La paradoja es que en los sistemas de salud de la mayor parte de los países que llamamos desarrollados o de primer mundo, esos medicamentos de última generación se subsidian, mientras que en países como el nuestro, no. Si en Italia un paciente oncológico requiere un fármaco recién salido al mercado, el sistema de salud se lo garantiza. Si en México un paciente oncológico requiere un medicamento incosteable de ¡millones de pesos! de última generación, el paciente tendrá que buscar la manera de reunir la cantidad requerida para comprarlo, lo que equivale, casi, a una condena de muerte.
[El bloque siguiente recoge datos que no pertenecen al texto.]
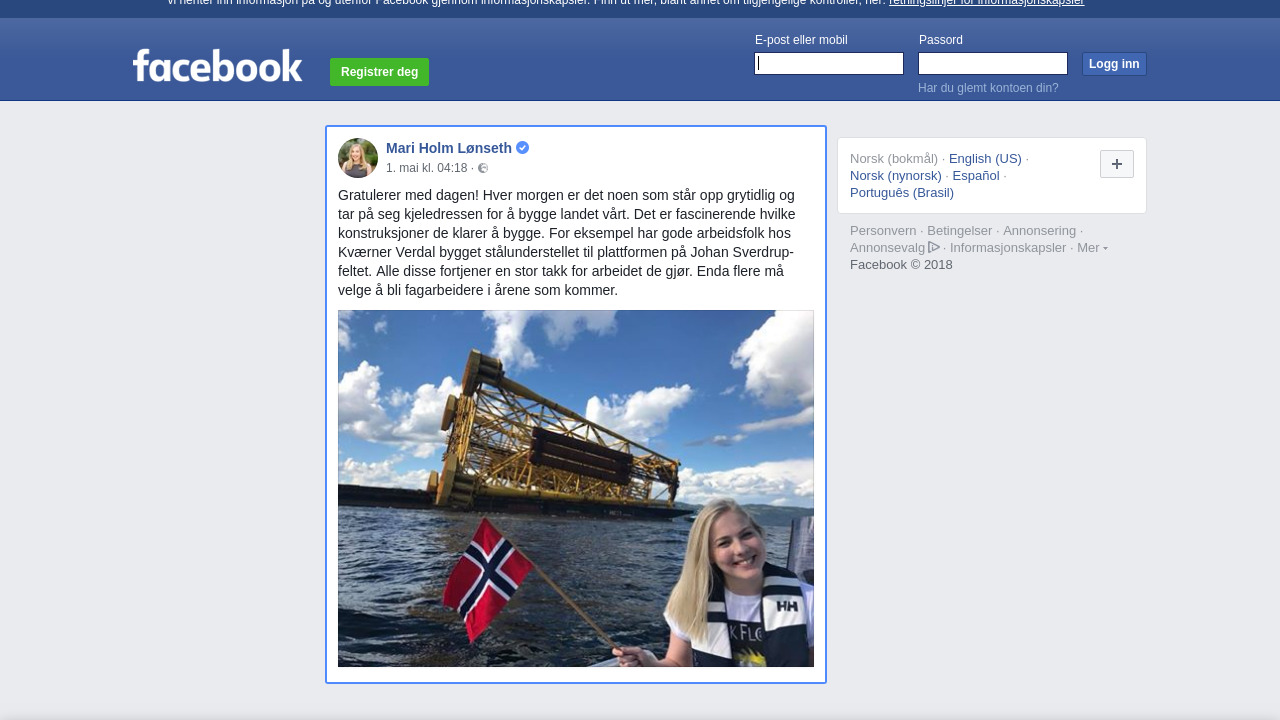Select Português (Brasil) language
This screenshot has height=720, width=1280.
(902, 193)
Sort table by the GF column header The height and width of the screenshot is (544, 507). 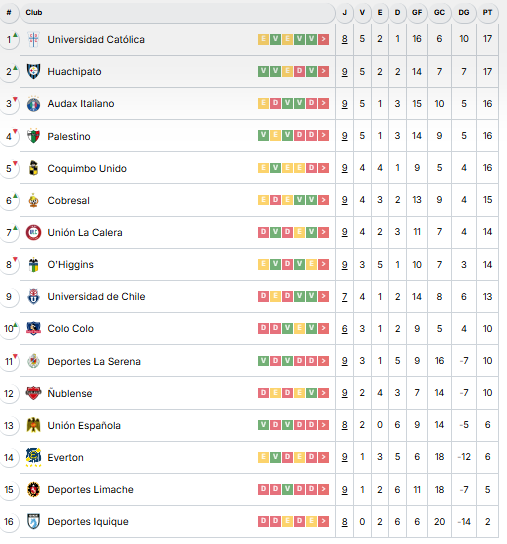[417, 13]
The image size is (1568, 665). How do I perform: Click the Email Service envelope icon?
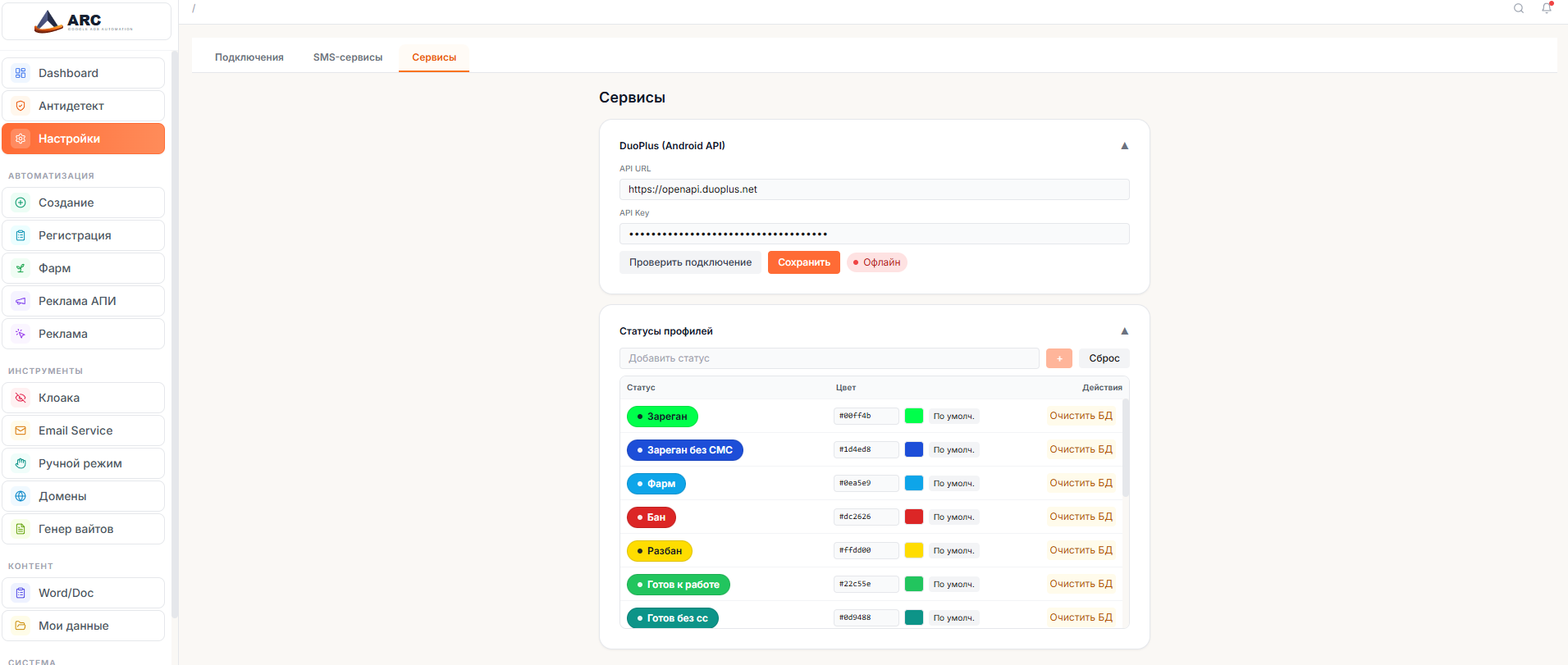pyautogui.click(x=21, y=430)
El sistema te desahucia aunque tu enfermedad pueda ser curada con ese nuevo fármaco emitiendo una sentencia parecida a la de Poncio Pilato y su tristemente célebre lavado de manos.
El sistema de salud mexicano no se responsabiliza por la salud de sus derechohabientes cuando éstos osan llegar a esos umbrales de enfermedad tan demandantes. A cambio de eso, la burocracia le ofrece a este resistente paciente oncológico tratamientos que no lo van a curar, porque no son los que necesita, pero que le retrasarán un proceso que ocurre de todas maneras como irremediable. ¡Lo increíble es que el fármaco que lo aliviaría existe en el mercado, pero la burocracia prefiere esperar a que baje de precio para adquirirlo, mientras en el inter, cientos y cientos de derechohabientes fallecen cada semana!
El remedio quimioterapéutico existe, pero el gran capital y la burocracia de nuestro país hacen de obstáculo para que éste llegue a las manos de quienes lo necesitan. Se ve claro lo absurdo del asunto: en algún lugar del mundo existe la cura de este paciente, pero el capital se la niega sólo por falta de dinero. En algún lugar del mundo existe el remedio, pero la burocracia del sistema mexicano de salud se lo niega.
El gran capital y nuestra bendita burocracia: gigantes de acero contemporáneos transfigurados en molinos de viento con pocos Quijotes que les hagan frente.